### Data provided
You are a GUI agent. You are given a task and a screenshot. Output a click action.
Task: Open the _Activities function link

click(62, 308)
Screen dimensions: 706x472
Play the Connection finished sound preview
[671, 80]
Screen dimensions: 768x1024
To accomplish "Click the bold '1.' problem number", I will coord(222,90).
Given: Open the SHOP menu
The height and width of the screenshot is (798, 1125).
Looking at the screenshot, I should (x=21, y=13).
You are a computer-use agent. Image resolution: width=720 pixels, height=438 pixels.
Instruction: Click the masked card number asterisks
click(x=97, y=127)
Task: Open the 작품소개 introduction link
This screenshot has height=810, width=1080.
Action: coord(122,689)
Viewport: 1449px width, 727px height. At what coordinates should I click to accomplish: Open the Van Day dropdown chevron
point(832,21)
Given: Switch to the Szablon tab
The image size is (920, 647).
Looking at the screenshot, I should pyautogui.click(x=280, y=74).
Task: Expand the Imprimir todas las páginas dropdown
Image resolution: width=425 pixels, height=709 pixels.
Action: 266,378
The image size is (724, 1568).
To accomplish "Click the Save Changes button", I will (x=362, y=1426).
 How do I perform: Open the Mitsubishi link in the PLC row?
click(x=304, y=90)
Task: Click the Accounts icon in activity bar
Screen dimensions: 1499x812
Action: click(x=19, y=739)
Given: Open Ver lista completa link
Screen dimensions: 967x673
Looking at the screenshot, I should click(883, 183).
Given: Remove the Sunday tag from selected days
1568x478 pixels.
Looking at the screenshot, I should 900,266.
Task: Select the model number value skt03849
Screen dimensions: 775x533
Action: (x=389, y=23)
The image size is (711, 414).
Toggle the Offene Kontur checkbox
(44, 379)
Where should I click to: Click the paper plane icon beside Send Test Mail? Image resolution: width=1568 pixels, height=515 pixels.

### Task to complete
The first line of the data, the line with "Task: Open the 작품소개 introduction link", and all lines in between are to be copied exactly. Leave out everything else.

### Answer space
You are a GUI agent. You are given a task and a screenshot. Output a click action.
Task: Open the _Activities function link

click(62, 308)
Screen dimensions: 706x472
Play the Connection finished sound preview
[671, 80]
Screen dimensions: 768x1024
To accomplish "Click the bold '1.' problem number", I will coord(222,90).
Given: Open the SHOP menu
The height and width of the screenshot is (798, 1125).
Looking at the screenshot, I should (x=21, y=13).
You are a computer-use agent. Image resolution: width=720 pixels, height=438 pixels.
Instruction: Click the masked card number asterisks
click(x=97, y=127)
Task: Open the 작품소개 introduction link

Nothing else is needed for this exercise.